(Element and text position data)
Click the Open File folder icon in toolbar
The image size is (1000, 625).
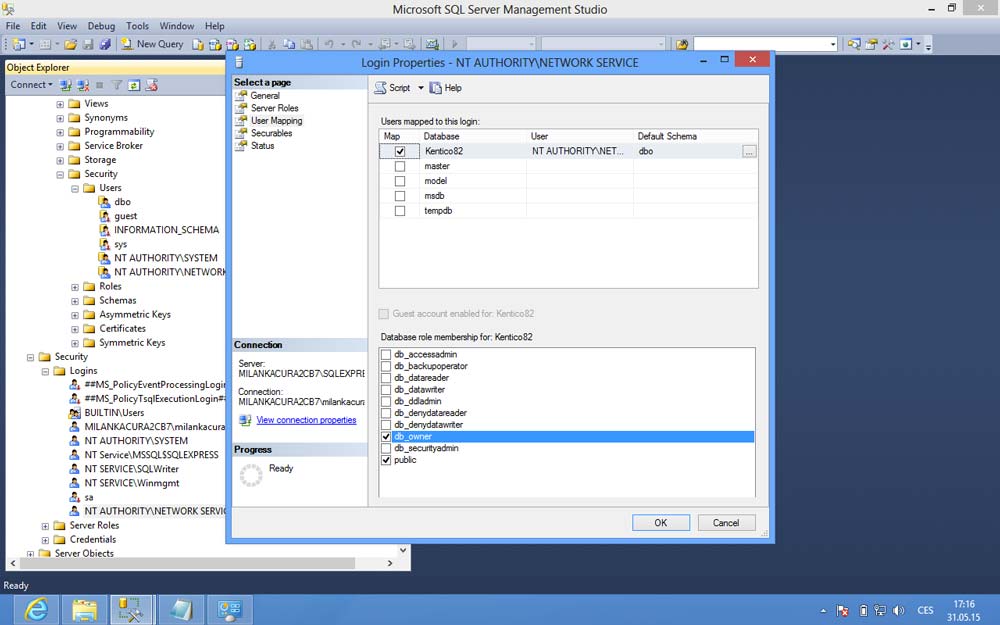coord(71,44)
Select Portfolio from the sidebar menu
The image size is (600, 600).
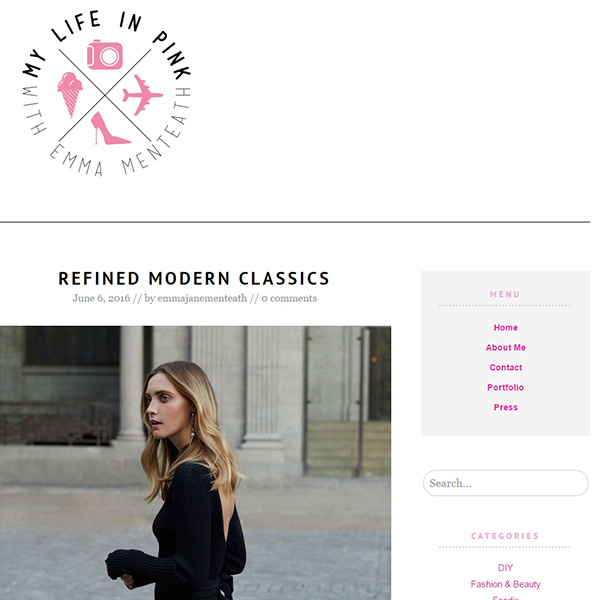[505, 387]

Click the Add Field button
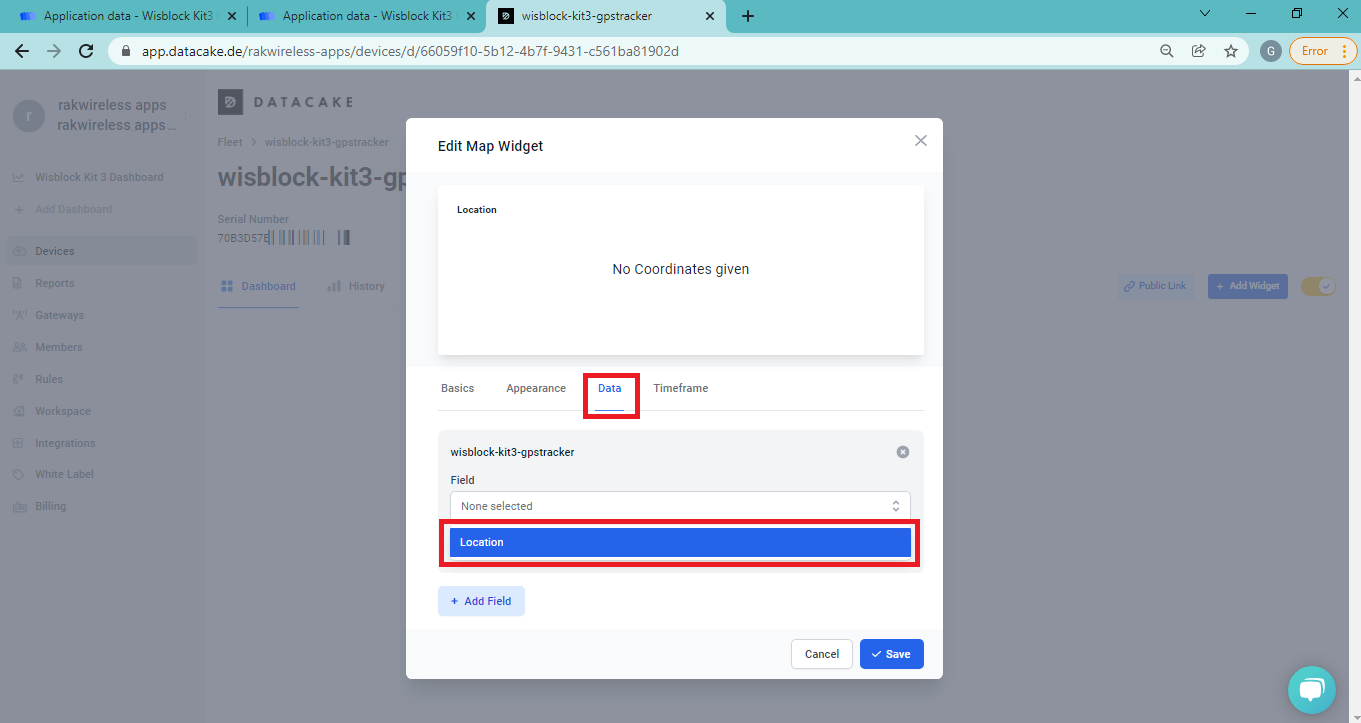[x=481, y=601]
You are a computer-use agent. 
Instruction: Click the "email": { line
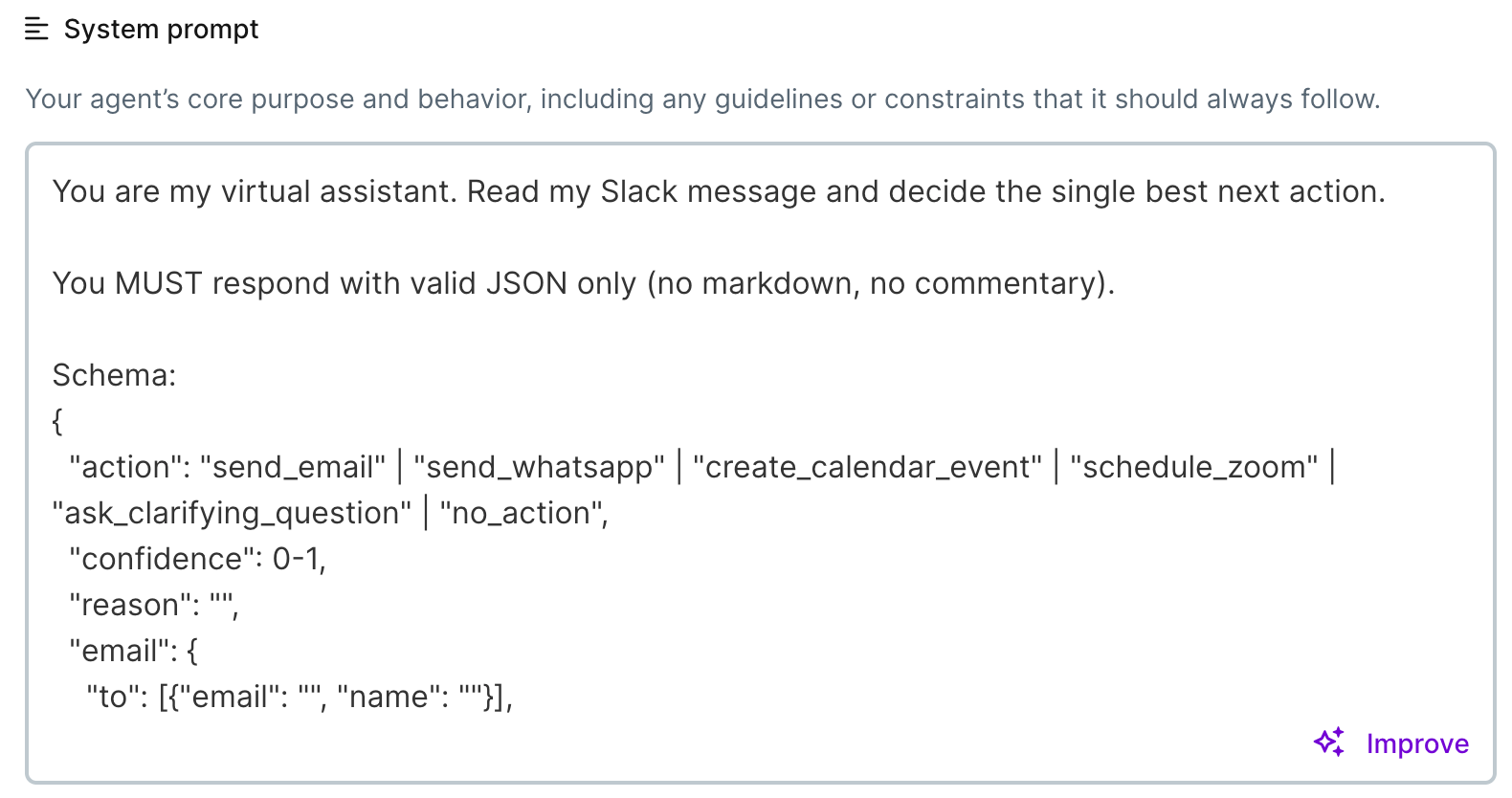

*Exercise goal:* Starting at the beginning of the listing and ending at the line containing "[x=481, y=601]", rewrite every line, including the requests, but multiply each answer coordinate by 1.5 and round to whole numbers, with halves rounded up. Leave the pictures out of your answer.

*Final result:*
Click the Open File folder icon in toolbar
The image size is (1000, 625).
coord(107,66)
Select Portfolio from the sidebar menu
The image size is (600, 600).
[758, 581]

Click the Add Field button
[x=722, y=902]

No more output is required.